Wikimedia Cloud Services team/EnhancementProposals/2020 Network refresh

From Wikitech
This proposal was accepted. See Portal:Cloud_VPS/Admin/Neutron.

This page describes a joint project between WMCS and SRE to reduce technical debt as well as improve reliability and security of both the CloudVPS and production realms.

Summary

The existing CloudVPS network setup relies on a heavily customized version of the Neutron OpenStack component that emulates a flat network topology. The complexity of the customization makes it difficult to introduce better security and isolation practices. This negatively affects some of the core use cases of CloudVPS, such as how Toolforge users interact with production services (wikis, APIs, dumps, wiki-replicas, etc). Lastly, the way it grew made it intertwined with the production realm, putting production security at risk while introducing technical debt.

This project contains a proposal for a new architecture that will reduce this technical debt, improve high availability, address networking separations concerns, and put us in a better position to move forward and evolve cloud services further.

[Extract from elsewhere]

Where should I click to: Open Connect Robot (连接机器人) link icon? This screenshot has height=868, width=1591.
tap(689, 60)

Specifically, it's intended to address concerns raised in phabricator tasks:

Goals

  • A new architecture that supports future growth and expansion of WMCS without introducing further technical debt
  • Stop using neutron as the CloudVPS edge router
  • Simplify the neutron setup by offloading functionalities into cloudgw and eliminating existing custom code
  • Manage perimeter firewalling policies outside of the production core routers
  • Create better isolation between the production and WMCS realms (and remove related technical debt)
  • Remove the physical and logical dependency on single DC rows (for example eqiad row B, asw2-b-eqiad)
  • High availability of the WMCS L2 network layer by using individual control planes
  • Unblock L3 networking across production and CloudVPS realms (and related high-availability: BGP routing)

Background

This section explains the rationale and context for the proposal.

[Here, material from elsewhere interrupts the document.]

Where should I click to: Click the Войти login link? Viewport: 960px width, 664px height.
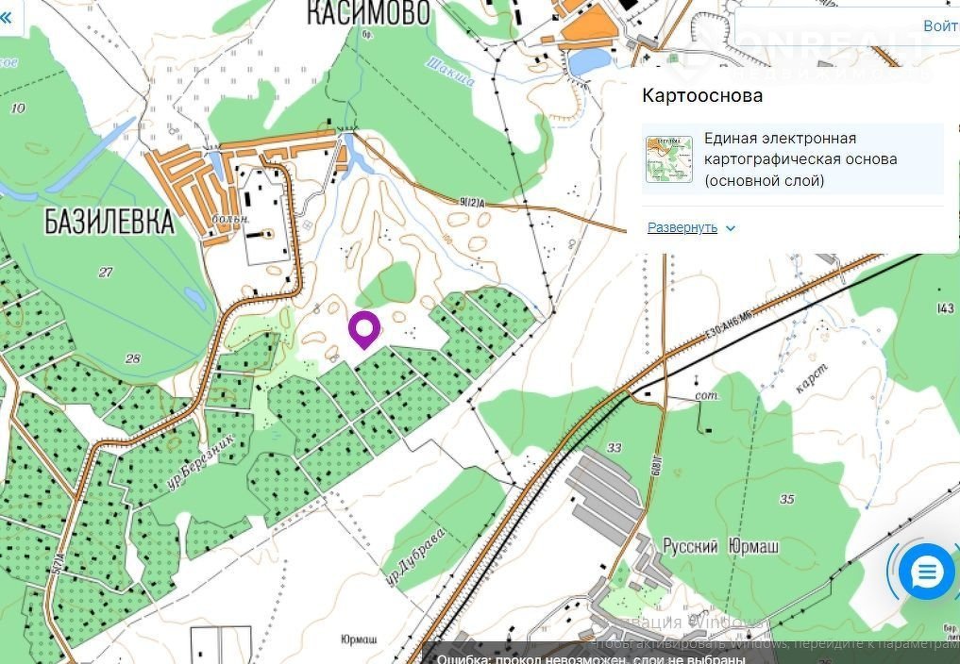click(x=941, y=25)
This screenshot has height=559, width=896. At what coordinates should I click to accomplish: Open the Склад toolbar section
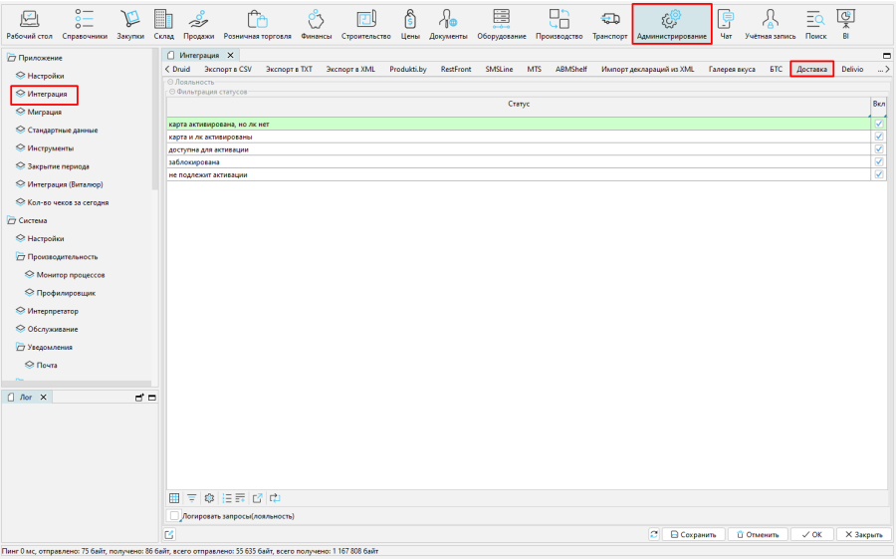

Starting point: current edge network setup

From a network point of view, the WMF production network can be viewed as the upstream (or ISP) connection for the CloudVPS service. The Neutron virtual router is defined as the gateway between the virtual network (the CloudVPS virtual network) and the upstream connection. Historically, there has been no other L3 device between Neutron and the production core router. Lacking other options, the core router also acts as a firewall for the CloudVPS virtual network.

There is static routing in the production core routers to support this setup, and past BGP experiments show the limits of Neutron as an edge router. This setup is limited to static routing only.

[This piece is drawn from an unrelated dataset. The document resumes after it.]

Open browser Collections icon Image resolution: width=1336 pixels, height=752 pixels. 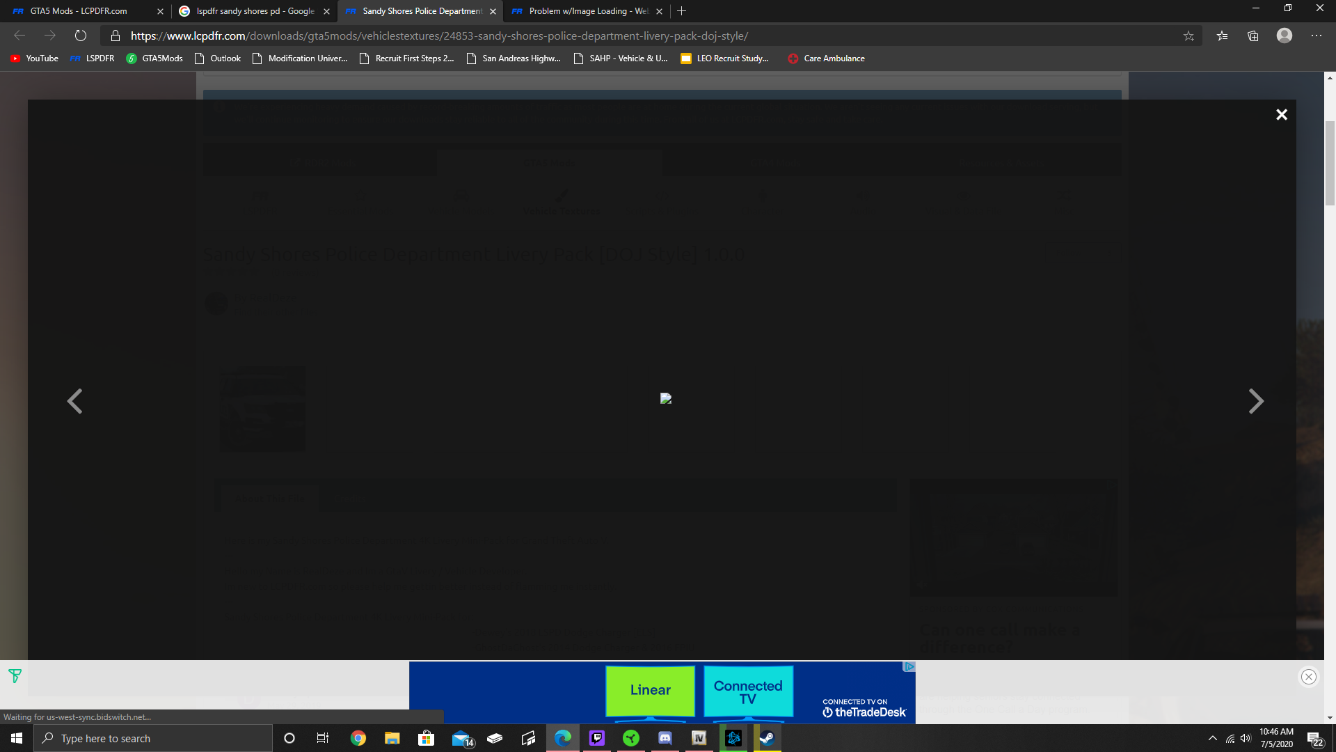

The virtual machines inside the CloudVPS virtual network use private addressing in the 172.16.0.0/21 range. When virtual machines contact the outside internet, there is a NAT in the Neutron virtual router that SNAT the traffic using a public IPv4 address (for example nat.openstack.eqiad1.wikimediacloud.org). The reference to this address is the routing_source_ip.

A feature called floating IP, associates a VM instance with a public IPv4 address. This floating IP address is used for all ingress/egress traffic by the VM instance.

VMs require direct access to some WMF production internal services without NAT being involved. This allows WMF services to know the particular VM instance accessing internal services. This NAT exclusion is defined as dmz_cidr. Currently some services, such as NFS, rely on this setup to have proper control about VM usage of the service.

The Neutron virtual router is implemented as a Linux network namespace in cloudnet servers. The different netns are dynamically managed by Neutron which is configured and operated using the OpenStack networking API and CLI utilities. All the routing, NAT, and firewalling done by Neutron is using standard Linux components: the network stack, Netfilter engine, keepalived for high availability. etc.

The current CloudVPS network setup is extensively described in the Neutron page. This includes documentation about both the edge/backbone network and the internal software defined network.

Technical debt

The Neutron virtual router is the edge router for the CloudVPS service internal virtual network. This is against upstream OpenStack design recommendations. Moreover, this has proven challenging for proper CloudVPS network administration, as Neutron lacks configuration flexibility as a general purpose network gateway.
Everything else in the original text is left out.